Angola and OPEC: A Historic Relationship
Angola became an OPEC member in 2007, joining the organization’s mission to coordinate and regulate oil production for price stabilization and a steady income for member nations. Over the years, Angola’s oil production has played a vital role in contributing to OPEC’s collective output. With production measuring approximately 1.1 million bpd, Angola has been a significant player, ranking as the second-largest oil producer in Africa after Nigeria.
The choice to withdraw from OPEC in 2024 finds its roots in a prolonged disagreement over production quotas. Over the past few years, Angola has grappled with meeting its OPEC+ output targets due to a decline in investments within the oil sector. Despite being the 17th largest global producer, internal challenges have impeded Angola’s ability to conform to the production agreements set by the organization. At the most recent OPEC+ alliance meeting in November, Angola’s quota for 2024 was reduced from 1.46 million bpd to 1.11 million bpd, falling below its November production of 1.13 million bpd.

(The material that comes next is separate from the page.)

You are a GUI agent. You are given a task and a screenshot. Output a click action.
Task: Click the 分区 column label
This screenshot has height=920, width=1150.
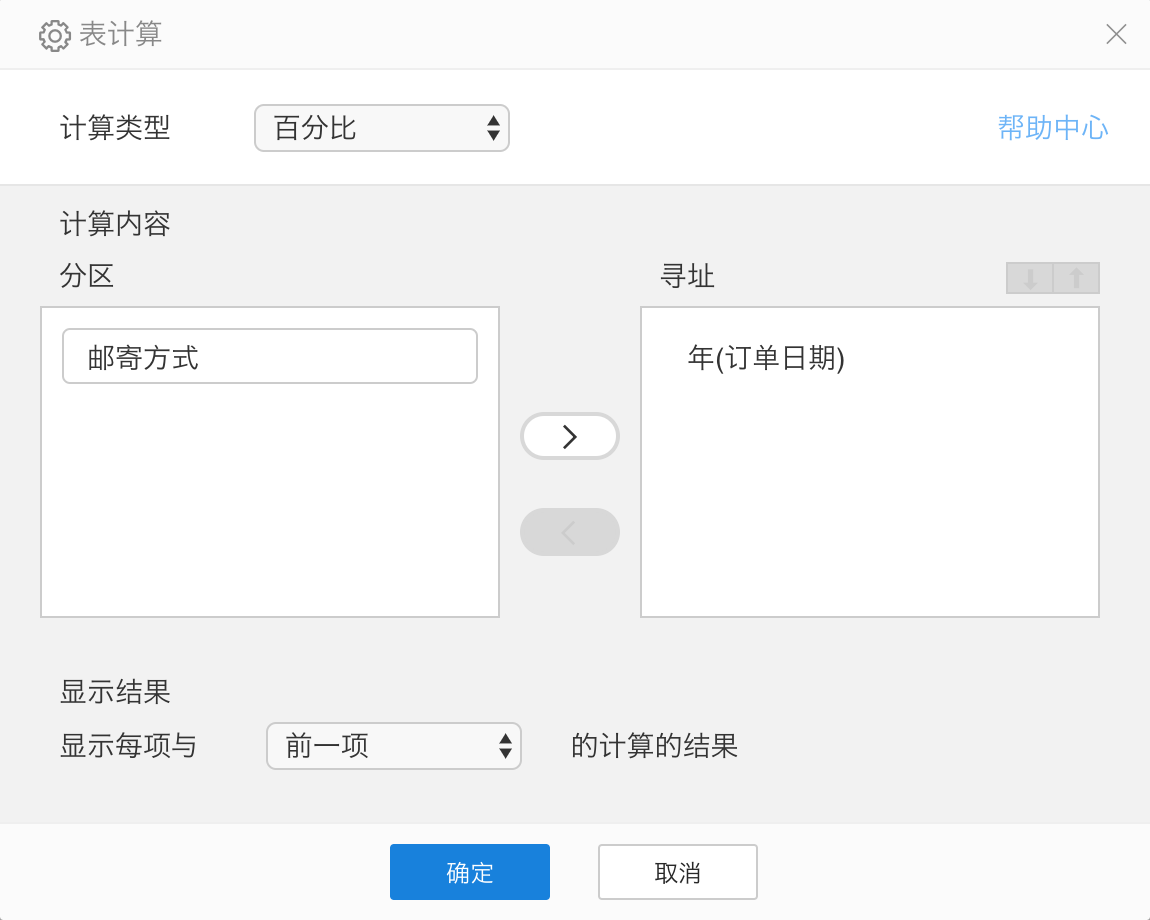(x=87, y=276)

A month later, the Minister of Mineral Resources, Oil, and Gas, Diamantino Azevedo, made the decisive move to exit the group, citing the organization’s lack of modernization and the interests of Angola. Minister Azevedo emphasized that “Angola has always fulfilled its obligations and consistently advocated for OPEC’s modernization to benefit its members. We feel that, at present, Angola gains nothing by remaining in the organization and, in defense of its interests, has chosen to leave.”
Changing Market Dynamics
Angola’s departure is poised to exacerbate OPEC’s declining share, which stood at 34% in 2010, highlighting broader challenges for the organization. OPEC has grappled with internal challenges for the past decade, as decisions to cut production and the rise of non-OPEC output – particularly from the United States (U.S.) and Brazil – have further eroded market share. With objectives to protect the interests of both consumers and producers, the organization’s interventions aim to reduce volatility. However, OPEC’s struggle to adapt to global energy changes – compounded by its declining influence in the global market as members such as Angola leave – threatens to diminish its effectiveness in regulating oil markets and stabilizing prices.
For Angola, however, the departure marks a strategic shift in its national oil industry strategy, aligning with global alliances and broader geopolitical interests. The country’s exit from OPEC has seen support from the U.S. and China, underscoring changing dynamics. The immediate praise from the U.S. and a cooperation agreement signed with China – covering solar energy and batteries – indicate growing opportunities for Angola. This move, freeing Angola from OPEC constraints, allows both the U.S. and China to potentially expand their role in the Angolan oil sector, an industry marred by years of underinvestment.
Additionally, while not impacting current oil production, the decision removes uncertainty surrounding OPEC quotas from the investment landscape. Angola’s exit, therefore, signifies a significant development in Africa’s evolving oil dynamics and falls in line with a national strategy to become a regional supplier of petroleum.
What is Next for the African Producer?
To ensure success post-OPEC, Angola can draw insights from the trajectories of countries like Qatar and Ecuador, both of which exited the organization. Qatar’s departure, driven by a focus on natural gas production and investments, showcased an economic emphasis rather than a political motive. As the world’s leading LNG exporter, the country strategically invested in infrastructure and diversified its economy, demonstrating the importance of aligning economic priorities. Ecuador, on the other hand, prioritized market-friendly economic policies, promoting public-private partnerships and reducing public spending.
In the same vein, Angola is well-positioned to prioritize investments in gas in tandem with oil production. With ambitions to develop a gas-fueled economy, Angola can leverage ongoing gas projects – such as the Chevron-led Angola LNG development – to bolster job creation, meet regional demand while growing its economy. Gas, seen as Africa’s transitional energy, aligns with global environmental trends while serving as an industrial and power generation solution.
Alongside this resource, Angola can develop renewable energy sources and foster ties with non-OPEC nations. Collaborations, like the country’s green hydrogen project spearheaded by Gauff and Conjuncta, signify the country’s potential in renewable energy while upstream investments, cross-border infrastructure projects and downstream developments signal new opportunities for crude market growth. By seizing these opportunities, Angola can navigate an independent path, capitalizing on its unique resources and contributing to global sustainability goals.